## PROBLEM DETAILS
Scan the records and identify every line in which the string "agent" occurs, then return those lines.

## EXCERPTED DATA

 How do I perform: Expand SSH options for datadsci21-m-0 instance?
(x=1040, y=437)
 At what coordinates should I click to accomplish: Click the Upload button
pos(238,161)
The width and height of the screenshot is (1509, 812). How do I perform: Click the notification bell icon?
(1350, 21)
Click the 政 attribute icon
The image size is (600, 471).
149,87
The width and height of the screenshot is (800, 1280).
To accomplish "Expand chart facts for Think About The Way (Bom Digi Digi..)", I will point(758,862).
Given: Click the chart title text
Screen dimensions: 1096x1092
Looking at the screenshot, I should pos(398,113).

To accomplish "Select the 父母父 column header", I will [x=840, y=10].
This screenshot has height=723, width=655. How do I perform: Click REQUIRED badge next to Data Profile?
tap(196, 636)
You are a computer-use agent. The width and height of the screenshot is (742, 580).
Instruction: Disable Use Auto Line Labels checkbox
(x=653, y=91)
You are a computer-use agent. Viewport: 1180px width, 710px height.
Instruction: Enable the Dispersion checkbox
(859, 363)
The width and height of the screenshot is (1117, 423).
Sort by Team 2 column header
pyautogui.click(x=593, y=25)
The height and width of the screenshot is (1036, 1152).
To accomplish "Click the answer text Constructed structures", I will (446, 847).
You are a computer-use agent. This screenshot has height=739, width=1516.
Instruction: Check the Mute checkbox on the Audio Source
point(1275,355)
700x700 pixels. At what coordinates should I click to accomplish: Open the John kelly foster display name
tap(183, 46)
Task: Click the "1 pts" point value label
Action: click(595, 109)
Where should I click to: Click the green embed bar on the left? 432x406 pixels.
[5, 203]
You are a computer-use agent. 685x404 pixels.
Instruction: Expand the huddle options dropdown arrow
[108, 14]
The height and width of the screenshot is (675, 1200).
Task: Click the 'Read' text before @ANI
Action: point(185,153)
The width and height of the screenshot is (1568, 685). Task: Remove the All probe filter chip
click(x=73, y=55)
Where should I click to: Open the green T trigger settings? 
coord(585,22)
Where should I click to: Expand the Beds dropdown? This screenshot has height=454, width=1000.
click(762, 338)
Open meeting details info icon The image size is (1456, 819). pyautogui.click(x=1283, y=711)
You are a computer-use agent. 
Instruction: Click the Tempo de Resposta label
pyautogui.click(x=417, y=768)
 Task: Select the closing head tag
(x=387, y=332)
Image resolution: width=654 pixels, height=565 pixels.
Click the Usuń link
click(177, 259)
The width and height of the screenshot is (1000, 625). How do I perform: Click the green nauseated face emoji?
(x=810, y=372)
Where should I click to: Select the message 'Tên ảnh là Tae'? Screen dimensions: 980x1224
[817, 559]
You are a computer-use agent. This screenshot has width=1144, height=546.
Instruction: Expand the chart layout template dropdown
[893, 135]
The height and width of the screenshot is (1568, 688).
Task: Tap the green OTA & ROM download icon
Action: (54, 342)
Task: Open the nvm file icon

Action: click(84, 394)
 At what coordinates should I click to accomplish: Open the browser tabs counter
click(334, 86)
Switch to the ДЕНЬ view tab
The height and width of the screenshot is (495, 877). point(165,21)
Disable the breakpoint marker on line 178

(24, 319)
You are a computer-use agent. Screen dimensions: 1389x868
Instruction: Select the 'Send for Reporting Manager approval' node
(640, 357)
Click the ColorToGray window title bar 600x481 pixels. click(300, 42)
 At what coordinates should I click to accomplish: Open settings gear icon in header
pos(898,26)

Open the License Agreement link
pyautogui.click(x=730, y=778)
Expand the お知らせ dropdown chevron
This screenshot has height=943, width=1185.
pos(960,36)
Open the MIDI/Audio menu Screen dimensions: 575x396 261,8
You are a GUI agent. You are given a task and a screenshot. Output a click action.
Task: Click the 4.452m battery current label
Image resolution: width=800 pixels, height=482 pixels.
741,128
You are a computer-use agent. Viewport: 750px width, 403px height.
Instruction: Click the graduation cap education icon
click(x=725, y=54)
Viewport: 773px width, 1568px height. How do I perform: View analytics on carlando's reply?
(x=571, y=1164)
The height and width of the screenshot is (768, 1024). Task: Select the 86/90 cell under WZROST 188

## RESULT BELOW
You are a computer-use agent. The width and height of the screenshot is (742, 580).
You are a computer-use agent. Viewport: 1180px width, 710px height.
You are a computer-use agent. This screenshot has height=739, width=1516.
You are a computer-use agent. 685x404 pixels.
You are a computer-use agent. 
You are a computer-use agent. This screenshot has width=1144, height=546.
You are a computer-use agent. Screen dimensions: 1389x868
You are a GUI agent. You are given a task and a screenshot. Output a click action.
You are a computer-use agent. Viewport: 750px width, 403px height.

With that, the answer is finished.